Summer is here, and the weather is perfect for family outings. For the outdoorsy type, summer is an opportune time to get back to nature and go camping. But what if one of the family members happens to be a dog? Not to worry, there are some amazing campgrounds in the greater Los Angeles area that allow dogs. Challenging trails, scenic views and loads of fun await you, your family and furry companions. Check them out.
Bishop, CA 93515
Inyo National Forest
Located near Bishop and Mammoth Lakes, the Rock Creek Lake campground has been a favorite site for families both big and small. With an elevation of 9,600 feet giving spectacular mountain views, there are lots of challenging and beautiful trails. Rock Creek Lake accommodates both RV and tent-only campers with sites on the banks of the eastern Sierra Nevada Mountains. The campgrounds are super dog friendly and dogs of all sizes, accompanied on a leash, are permitted on all trails. No need to worry about the bears and mountain lions. The black bears have proven to be afraid of dogs and the mountain lions are too full from their natural prey to be bothered.
64144 Hume Lake Rd.
Hume, CA 93628
With year-round recreation, Hume Lake is one of Sequoia National Forest’s most visited campgrounds. From hiking and biking to fishing and canoeing to snowshoeing and cross country skiing, Hume Lake has something you and your dog will enjoy. Of course, activities are limited for canine participation but your four legged friend is welcomed on all the trails and campgrounds. Hume Lake sits at the base of Sierra Nevada. The forest is 1.1 million acres with an elevation from 1,000 to 12,000 feet. Waterfalls, Jeffrey pines and giant sequoias are abundant in this spectacular piece of California.
53001 Dinkey Creek Rd.
Shaver Lake, CA 93664
Another pet friendly camping site is Dinkey Creek. Positioned perfectly amidst Ponderosa pines, streams and breathtaking mountain scenery, Dinkey Creek is a perfect getaway for you and your dog. There’s lots of hiking trails, fishing, swimming and biking to do at Dinkey Creek. There are group, standard or tent-only sites but are far from roughing it with an amphitheater, fire grills, fresh drinking water and bathrooms. There are also two swimming areas. Dogs are welcome and allowed pretty much everywhere as long as they are on a leash and proof of up-to-date vaccines can be presented.
1166 Asti Ridge Rd.
Cloverdale, CA 95425
Perhaps you and your accompanying pooch love camping but aren’t a fan of roughing it. Cloverdale Healdburg KOA camping resort might be more your speed. Open year round, you, your family and your dog can pitch a tent, cruise up in an RV or nestle into one of the many cabins and lodges within the gorgeous 60 acres of Alexander Valley. There are towering redwood to see, the Lake Sonoma or the Russian River to swim and tube in, bike and hiking trails to explore and wineries to visit.
Big Sur, CA, US 93465
Instead of heading into the woods with your canine, head towards the ocean! Kirk Creek has 34 bluff side campsites with incredible views of the Pacific ocean. Dogs are allowed on the beaches and trails, but must be on a leash no longer than six feet and proof of up-to-date vaccine records must be presented. Venture into the Ventura Wilderness and explore the Los Padres National Forest or take a quick drive to Sand Dollar Beach for some swimming and surfing. If you’re lucky, you might even get to see migrating whales. Ticks seem to be the biggest hazard for your pet at this campsite so topical sprays, treatments and/or repellents are your dogs best protection against them.

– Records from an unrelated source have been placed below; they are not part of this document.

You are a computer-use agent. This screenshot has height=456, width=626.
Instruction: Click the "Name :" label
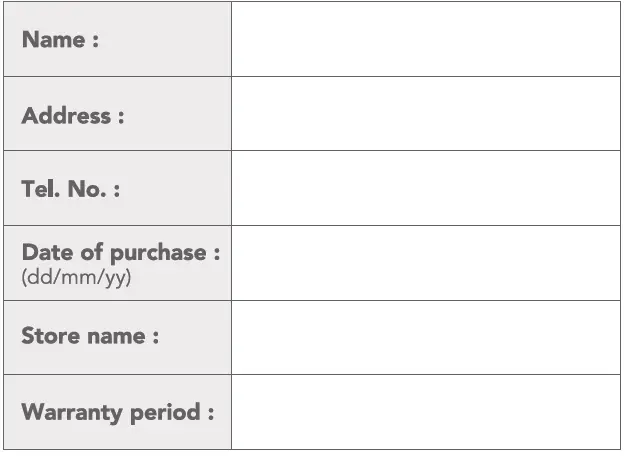click(60, 40)
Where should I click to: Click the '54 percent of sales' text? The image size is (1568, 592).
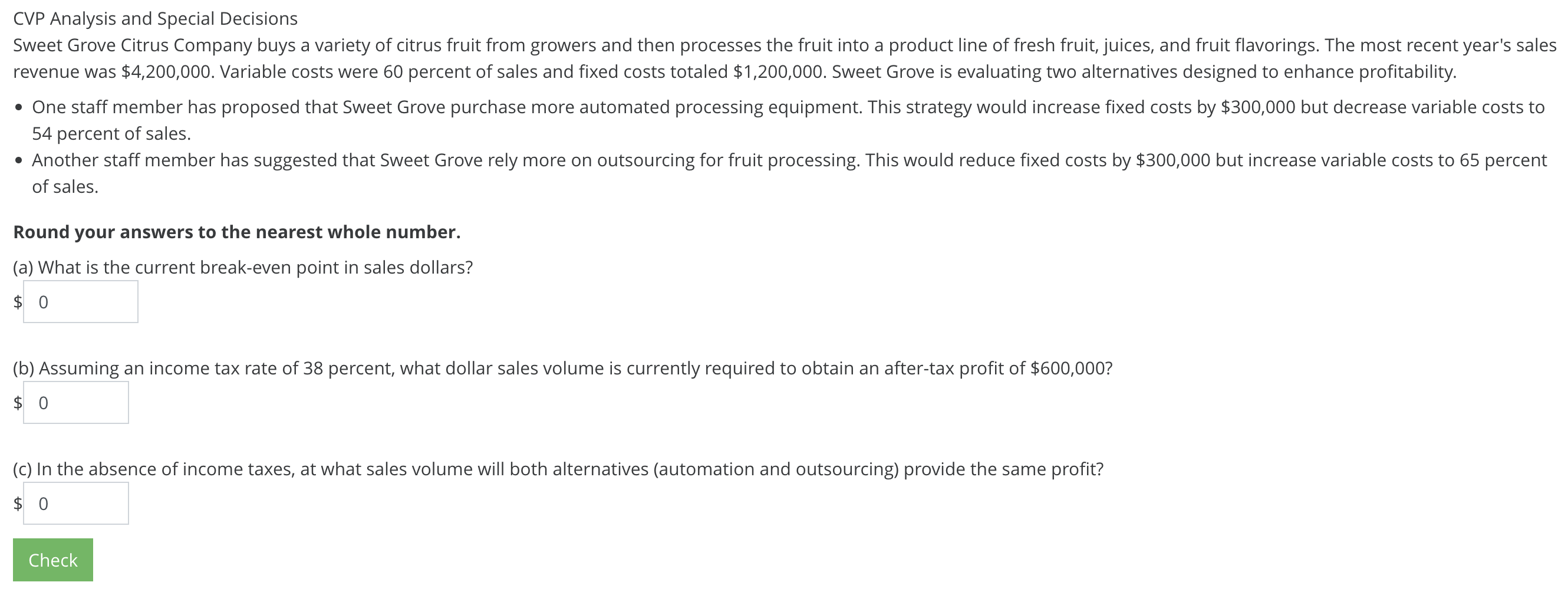111,133
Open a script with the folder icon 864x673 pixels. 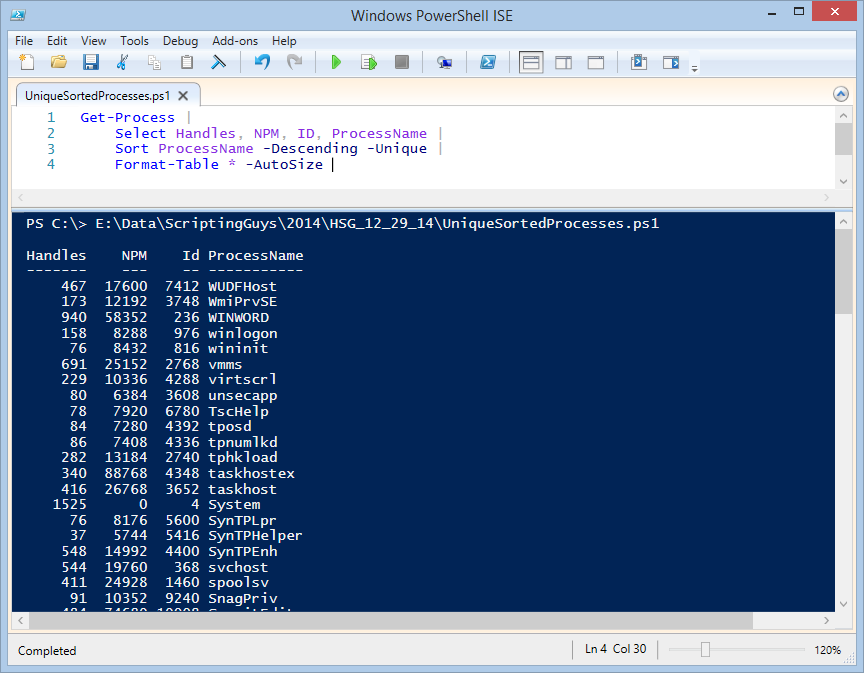coord(59,63)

*If you are considering taking your dog camping with you, here are some tips for keeping Fido happy.
- Include supplies and gear for your dog as well (food bowls, favorite toy, and poop bags-yes you will have to pick up even in the woods).
- Your food and water supply should include rations for your dog.
- Appropriate canine apparel for the weather and a reflective collar or vest in case you and your best friend get separated in the wilderness. Booties are also a great idea if you plan on doing a lot of hiking.
- A first aid kit should include items for your dog in case of injury. You should also know where the closest vet is in case of snakebite and more extensive injuries.
- Dogs are also susceptible to altitude changes and may develop altitude sickness. You should allow your dog time to gradually acclimate.
- It is also essential to have your dog up-to-date on shots. Most campsites require you show vet records.
- Always check your dog for burrs, foxtails and ticks after hiking.
- And it is not recommended to bring your dog if she is in heat.